Research Paper Volume 13, Issue 9 pp 12308—12333

Figure 5. (A) Western-blot of BiP proteins levels in UVB or non UVB irradiated cells treated with SA at the indicated concentrations in presence or absence of EX-527 1 μM. (B) Quantification of n=3 experiments as (A). The levels of BiP are normalized by the loading control (histone H3) and represented related to the conditions in UVB irradiated cells in absence of SA and EX-527. Student T-test, *p<0.05. (C) Percentage of SA-β-Gal in assays performed as in Figure 3C. (D) Levels of spliced and unspliced XBP1 mRNA monitored by qPCR analysis in cells treated in the indicated conditions in presence or absence of SA and/or EX-527. The levels were normalized by internal controls and represented in each case related to the conditions in UVB irradiated cells in absence of SA and EX-527. Student T-test, *p<0.05, **p<0.01, ***p<0.001. (E) LC3-II protein levels in experiments like in (A).
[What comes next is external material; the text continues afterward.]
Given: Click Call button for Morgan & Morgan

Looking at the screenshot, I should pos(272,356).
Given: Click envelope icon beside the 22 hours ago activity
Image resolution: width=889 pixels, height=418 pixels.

The levels of LC3-II are normalized by the loading control (tubulin) and represented related to the conditions in UVB irradiated cells in absence of SA and EX-527. Student T-test, *p<0.05. (F) Proposed Model for the effect of SA on senescence through SIRT1. Other possible unexplored connections between SA and senescence are indicated by blue broken lines.